## Start Material provided

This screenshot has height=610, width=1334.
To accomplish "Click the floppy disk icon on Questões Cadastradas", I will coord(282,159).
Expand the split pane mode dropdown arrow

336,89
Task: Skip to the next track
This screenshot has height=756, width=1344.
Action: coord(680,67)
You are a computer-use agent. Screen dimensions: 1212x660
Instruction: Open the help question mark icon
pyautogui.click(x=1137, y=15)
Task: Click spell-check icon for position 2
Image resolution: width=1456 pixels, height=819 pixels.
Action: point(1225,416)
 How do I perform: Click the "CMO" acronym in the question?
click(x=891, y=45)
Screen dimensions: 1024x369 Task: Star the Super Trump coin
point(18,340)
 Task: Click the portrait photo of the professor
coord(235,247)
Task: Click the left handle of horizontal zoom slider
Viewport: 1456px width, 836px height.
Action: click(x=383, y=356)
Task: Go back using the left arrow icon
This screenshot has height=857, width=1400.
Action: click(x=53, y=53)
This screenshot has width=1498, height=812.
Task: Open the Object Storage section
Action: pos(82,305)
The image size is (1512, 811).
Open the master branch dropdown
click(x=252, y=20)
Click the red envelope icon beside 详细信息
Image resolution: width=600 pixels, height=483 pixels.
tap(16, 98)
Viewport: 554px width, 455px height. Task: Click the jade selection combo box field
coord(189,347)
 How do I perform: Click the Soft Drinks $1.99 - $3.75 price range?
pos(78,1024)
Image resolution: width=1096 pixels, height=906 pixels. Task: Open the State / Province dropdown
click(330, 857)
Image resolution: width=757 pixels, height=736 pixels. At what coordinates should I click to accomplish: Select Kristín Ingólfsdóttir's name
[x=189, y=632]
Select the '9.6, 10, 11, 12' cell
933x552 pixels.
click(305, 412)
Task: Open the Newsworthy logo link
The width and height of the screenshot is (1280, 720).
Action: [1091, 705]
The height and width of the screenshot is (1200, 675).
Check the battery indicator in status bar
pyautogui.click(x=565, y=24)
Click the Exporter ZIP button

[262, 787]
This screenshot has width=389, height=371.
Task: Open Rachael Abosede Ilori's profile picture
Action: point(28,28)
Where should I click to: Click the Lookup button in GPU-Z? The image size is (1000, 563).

## End Material provided

● **Given request**
Copy the listing above line for line, without changing anything.

● **Output of the exercise**
This screenshot has height=610, width=1334.
To accomplish "Click the floppy disk icon on Questões Cadastradas", I will coord(282,159).
Expand the split pane mode dropdown arrow

336,89
Task: Skip to the next track
This screenshot has height=756, width=1344.
Action: coord(680,67)
You are a computer-use agent. Screen dimensions: 1212x660
Instruction: Open the help question mark icon
pyautogui.click(x=1137, y=15)
Task: Click spell-check icon for position 2
Image resolution: width=1456 pixels, height=819 pixels.
Action: point(1225,416)
 How do I perform: Click the "CMO" acronym in the question?
click(x=891, y=45)
Screen dimensions: 1024x369 Task: Star the Super Trump coin
point(18,340)
 Task: Click the portrait photo of the professor
coord(235,247)
Task: Click the left handle of horizontal zoom slider
Viewport: 1456px width, 836px height.
Action: click(x=383, y=356)
Task: Go back using the left arrow icon
This screenshot has height=857, width=1400.
Action: click(x=53, y=53)
This screenshot has width=1498, height=812.
Task: Open the Object Storage section
Action: pos(82,305)
The image size is (1512, 811).
Open the master branch dropdown
click(x=252, y=20)
Click the red envelope icon beside 详细信息
Image resolution: width=600 pixels, height=483 pixels.
tap(16, 98)
Viewport: 554px width, 455px height. Task: Click the jade selection combo box field
coord(189,347)
 How do I perform: Click the Soft Drinks $1.99 - $3.75 price range?
pos(78,1024)
Image resolution: width=1096 pixels, height=906 pixels. Task: Open the State / Province dropdown
click(330, 857)
Image resolution: width=757 pixels, height=736 pixels. At what coordinates should I click to accomplish: Select Kristín Ingólfsdóttir's name
[x=189, y=632]
Select the '9.6, 10, 11, 12' cell
933x552 pixels.
click(305, 412)
Task: Open the Newsworthy logo link
The width and height of the screenshot is (1280, 720).
Action: [1091, 705]
The height and width of the screenshot is (1200, 675).
Check the battery indicator in status bar
pyautogui.click(x=565, y=24)
Click the Exporter ZIP button

[262, 787]
This screenshot has width=389, height=371.
Task: Open Rachael Abosede Ilori's profile picture
Action: point(28,28)
Where should I click to: Click the Lookup button in GPU-Z? The image size is (1000, 563).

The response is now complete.